====================
Backfill Reservation
====================

When a new OSD joins a cluster all PGs with it in their acting sets must
eventually backfill.  If all of these backfills happen simultaneously
they will present excessive load on the OSD:  the "thundering herd"
effect.

The ``osd_max_backfills`` tunable limits the number of outgoing or
incoming backfills that are active on a given OSD. Note that this limit is
applied separately to incoming and to outgoing backfill operations.
Thus there can be as many as ``osd_max_backfills * 2`` backfill operations
in flight on each OSD.  This subtlety is often missed, and Ceph
operators can be puzzled as to why more ops are observed than expected.

Each ``OSDService`` now has two AsyncReserver instances: one for backfills going
from the OSD (``local_reserver``) and one for backfills going to the OSD
(``remote_reserver``).  An ``AsyncReserver`` (``common/AsyncReserver.h``)
manages a queue by priority of waiting items and a set of current reservation
holders.  When a slot frees up, the ``AsyncReserver`` queues the ``Context*``
associated with the next item on the highest priority queue in the finisher
provided to the constructor.

For a primary to initiate a backfill it must first obtain a reservation from
its own ``local_reserver``.  Then it must obtain a reservation from the backfill
target's ``remote_reserver`` via a ``MBackfillReserve`` message. This process is
managed by sub-states of ``Active`` and ``ReplicaActive`` (see the sub-states
of ``Active`` in PG.h).  The reservations are dropped either on the ``Backfilled``
event, which is sent on the primary before calling ``recovery_complete``
and on the replica on receipt of the ``BackfillComplete`` progress message),
or upon leaving ``Active`` or ``ReplicaActive``.

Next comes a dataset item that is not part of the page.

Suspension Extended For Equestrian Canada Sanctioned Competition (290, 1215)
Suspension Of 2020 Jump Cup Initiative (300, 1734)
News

It's important to always grab the local reservation before the remote
reservation in order to prevent a circular dependency.

We minimize the risk of data loss by prioritizing the order in
which PGs are recovered.  Admins can override the default order by using
``force-recovery`` or ``force-backfill``. A ``force-recovery`` with op
priority ``255`` will start before a ``force-backfill`` op at priority ``254``.

If recovery is needed because a PG is below ``min_size`` a base priority of
``220`` is used. This is incremented by the number of OSDs short of the pool's
``min_size`` as well as a value relative to the pool's ``recovery_priority``.
The resultant priority is capped at ``253`` so that it does not confound forced
ops as described above. Under ordinary circumstances a recovery op is
prioritized at ``180`` plus a value relative to the pool's ``recovery_priority``.
The resultant priority is capped at ``219``.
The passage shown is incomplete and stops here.